Amazing how chickens have had an influence on our lives and are mentioned in many everyday expressions. Came across a listing of fowl terms on the www.backyardchickens.com site:
- flew the coop - gone
- up with the chickens - waking early with the sunrise.
- going to bed with the chickens
- like a chicken with it's head cut off (there have been instances where a/chickens have been reputed to live without a head like Mike the Headless Chicken, who was reputed to have survived 18 mos. minus a head http://en.wikipedia.org/wiki/Mike_the_Headless_Chicken)
- shake a tail feather - get moving
- being chicken - being afraid
- sunny side up - cheerful attitude
- chicken out - not follow through
- ruffle one's feathers - something annoys you
- chicken hearted - not brave
- chickens have come home to roost - the past is catching up (this infers that chickens leave home for a while and if so, one wonders where they go and what they do while gone. Anybody?)
- rule the roost - to be the boss
- pecking order - finding your place
- cock of the walk - to be the boss
- do chickens have lips? - dumb questions gets dumb answer (love this expression)
- play chicken - a stand off
- something to crow about - exciting news to tell
- chicken scratch - poor handwriting (frequently attributed to those in the medical profession)
All of this is leading up to that age old question or issue that has stumped human-kind for time immemorial: just why did the chicken cross the road?
Thinking further (too much time on my hands, obviously), there is really no reason for any chicken not to cross the road if said chicken wanted to. The big question is what would induce a chicken to cross the road in the first place
Maybe a chicken would want to cross a road simply because the road is there to cross - or not
Perhaps chickens - some but not necessarily all - can't recognize the existence of a road that's set out in front of them
There could be a possibility that to a chicken, a road is a means of seeking an escape from the tedium and ennui of being relegated to living out its life in a coop (hence the expression: cooped up)

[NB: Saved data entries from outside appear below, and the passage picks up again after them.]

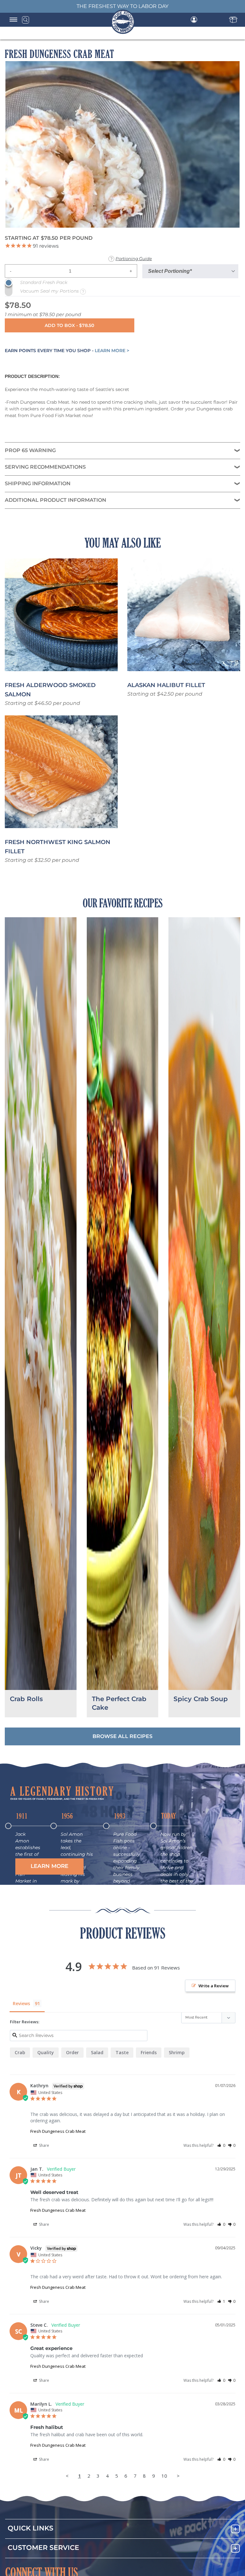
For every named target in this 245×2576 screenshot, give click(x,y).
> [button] (178, 2476)
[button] (49, 1866)
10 (164, 2476)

Then again, perhaps the chicken had already crossed the road, had a taste of what was on the other side and wanted to return to see if what she experienced was real
In conclusion, maybe the chicken crossed the road because she had an urge to cross it, which overcame her better judgement, and she was wiser having arrived at the other side knowing that her life would be the same no matter which side of the road she was on.
Oh the angst of chicken indecision!
Since it's impossible to communicate with chickens in a language that would be compatible to both humans and fowl, it's all pure speculation at best. Merely a peck in the dark.